Open jtuttas opened 1 year ago
I have just this week become aware of a significant issue with jobeinabox if running it on a host that's providing other services. Although I haven't yet confirmed it, I think that can give rise to the error message you're quoting.
I've also seen that error message arising on CentOS and RHEL servers. Those OSs don't play well with Docker.
So, can you please advise what OS the host is running, what its configuration is (memory size, number of CPUs), and whether the host is providing other services as well as Jobe.
Hello,the docker host is an Ubuntu 20.04 VM with 6 Virtual CPUs and 10G Ram. The Hypervisor I think ist ProxMox.
beside the docker system is a native installed JOBE (that runs correct on a different port of course) and gitlab-ce ! But we want to switch from the native install JOBE Server to the Docker container, because of security reasons (otherwise for example a python program can read the host file system !)

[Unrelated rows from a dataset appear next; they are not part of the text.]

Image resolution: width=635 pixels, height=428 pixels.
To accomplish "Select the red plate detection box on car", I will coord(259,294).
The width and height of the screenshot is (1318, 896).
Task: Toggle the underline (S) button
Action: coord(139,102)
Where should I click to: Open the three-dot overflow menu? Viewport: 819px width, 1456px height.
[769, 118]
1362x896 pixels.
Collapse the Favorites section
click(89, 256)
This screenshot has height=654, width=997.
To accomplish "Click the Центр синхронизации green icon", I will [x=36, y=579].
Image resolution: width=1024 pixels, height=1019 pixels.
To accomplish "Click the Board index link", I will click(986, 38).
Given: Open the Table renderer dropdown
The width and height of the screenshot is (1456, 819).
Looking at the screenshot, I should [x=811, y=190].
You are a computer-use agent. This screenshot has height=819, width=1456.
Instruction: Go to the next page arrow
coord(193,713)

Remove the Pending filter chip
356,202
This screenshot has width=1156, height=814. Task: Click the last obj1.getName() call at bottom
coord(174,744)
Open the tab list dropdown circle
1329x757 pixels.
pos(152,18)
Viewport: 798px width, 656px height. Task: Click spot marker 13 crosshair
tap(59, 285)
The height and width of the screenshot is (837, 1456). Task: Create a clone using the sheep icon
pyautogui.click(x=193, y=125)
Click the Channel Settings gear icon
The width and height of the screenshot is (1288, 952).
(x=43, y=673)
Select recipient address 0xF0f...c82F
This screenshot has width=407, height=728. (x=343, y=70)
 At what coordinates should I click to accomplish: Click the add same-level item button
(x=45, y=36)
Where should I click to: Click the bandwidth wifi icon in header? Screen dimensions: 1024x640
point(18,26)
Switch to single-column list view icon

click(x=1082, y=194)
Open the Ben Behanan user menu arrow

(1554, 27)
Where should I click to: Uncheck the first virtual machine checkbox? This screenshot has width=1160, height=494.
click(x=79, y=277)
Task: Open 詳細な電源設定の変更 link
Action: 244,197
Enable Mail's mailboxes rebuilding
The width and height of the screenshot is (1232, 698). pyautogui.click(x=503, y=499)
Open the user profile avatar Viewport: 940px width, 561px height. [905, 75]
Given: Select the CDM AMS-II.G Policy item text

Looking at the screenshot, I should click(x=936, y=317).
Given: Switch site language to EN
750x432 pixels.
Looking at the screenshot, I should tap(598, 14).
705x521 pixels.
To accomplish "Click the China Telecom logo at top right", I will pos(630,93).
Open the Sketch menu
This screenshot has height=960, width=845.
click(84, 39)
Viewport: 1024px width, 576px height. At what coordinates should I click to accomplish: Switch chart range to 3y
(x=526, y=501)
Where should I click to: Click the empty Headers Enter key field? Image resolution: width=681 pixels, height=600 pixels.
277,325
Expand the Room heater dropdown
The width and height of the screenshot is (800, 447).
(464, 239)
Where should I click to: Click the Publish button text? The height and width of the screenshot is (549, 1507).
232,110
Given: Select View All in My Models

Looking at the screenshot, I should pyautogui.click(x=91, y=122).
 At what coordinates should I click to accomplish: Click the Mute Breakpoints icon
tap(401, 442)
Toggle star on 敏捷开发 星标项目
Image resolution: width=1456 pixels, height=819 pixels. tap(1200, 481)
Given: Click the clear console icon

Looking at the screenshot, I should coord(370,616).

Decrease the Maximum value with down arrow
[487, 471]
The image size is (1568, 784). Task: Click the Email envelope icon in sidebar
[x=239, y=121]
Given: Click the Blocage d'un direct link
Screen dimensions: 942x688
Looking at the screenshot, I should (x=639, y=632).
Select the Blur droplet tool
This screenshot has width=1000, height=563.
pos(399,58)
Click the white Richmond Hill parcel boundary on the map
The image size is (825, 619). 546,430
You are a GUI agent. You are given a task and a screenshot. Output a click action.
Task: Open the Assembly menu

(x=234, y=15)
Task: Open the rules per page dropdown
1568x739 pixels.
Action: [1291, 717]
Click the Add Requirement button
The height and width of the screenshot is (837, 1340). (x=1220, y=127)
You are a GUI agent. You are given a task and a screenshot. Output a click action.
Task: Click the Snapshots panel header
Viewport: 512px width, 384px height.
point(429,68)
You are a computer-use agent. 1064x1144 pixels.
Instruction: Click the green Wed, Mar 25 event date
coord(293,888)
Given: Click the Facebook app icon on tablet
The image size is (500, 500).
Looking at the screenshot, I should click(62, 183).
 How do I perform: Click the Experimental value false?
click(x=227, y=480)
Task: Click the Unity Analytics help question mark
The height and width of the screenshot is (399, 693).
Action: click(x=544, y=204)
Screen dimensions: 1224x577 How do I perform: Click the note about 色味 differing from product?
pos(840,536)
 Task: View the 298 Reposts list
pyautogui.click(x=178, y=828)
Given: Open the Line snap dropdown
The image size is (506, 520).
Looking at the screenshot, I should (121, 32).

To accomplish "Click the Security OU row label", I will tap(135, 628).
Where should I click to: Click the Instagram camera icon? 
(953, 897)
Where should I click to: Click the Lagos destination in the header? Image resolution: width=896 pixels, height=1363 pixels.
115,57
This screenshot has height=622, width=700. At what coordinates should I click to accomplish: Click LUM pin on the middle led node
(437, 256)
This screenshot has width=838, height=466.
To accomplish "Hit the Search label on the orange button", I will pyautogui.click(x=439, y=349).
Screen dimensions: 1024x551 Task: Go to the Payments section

OK, thanks for the info. Would you mind opening a shell inside the container, navigating to /var/www/html/jobe, and typing the following command, please:
python3 testsubmit.py
Please paste the entire output into your response or attach it as a file.
Also, could you let me know the output from the following two commands when executed on the host, please:
grep ":99" /etc/passwd
ps l -u "996,997,998,999"
As an aside, with regard to security issues, Jobe is pretty secure, and has had several security audits over the years. Is it really a problem that the jobs can read the file system? I'd hope that no sensitive information was in world-readable files.
A jobe task has significantly less rights than a logged-in user on the system (e.g. limited processes, memory, job time).
Hello, when i run python3 testsubmit.py I got a huge list auf failed Tests, like
***************** FAILED TEST ******************
{'run_id': None, 'outcome': 11, 'cmpinfo': "/var/www/html/jobe/application/libraries/../../runguard/runguard: cannot start `sh': Resource temporarily unavailable\nTry `/var/www/html/jobe/application/libraries/../../runguard/runguard --help' for more information.\n", 'stdout': '', 'stderr': ''}
Valid Python3
Jobe result: Compile error
Compiler output:
/var/www/html/jobe/application/libraries/../../runguard/runguard: cannot start `sh': Resource temporarily unavailable
Try `/var/www/html/jobe/application/libraries/../../runguard/runguard --help' for more information.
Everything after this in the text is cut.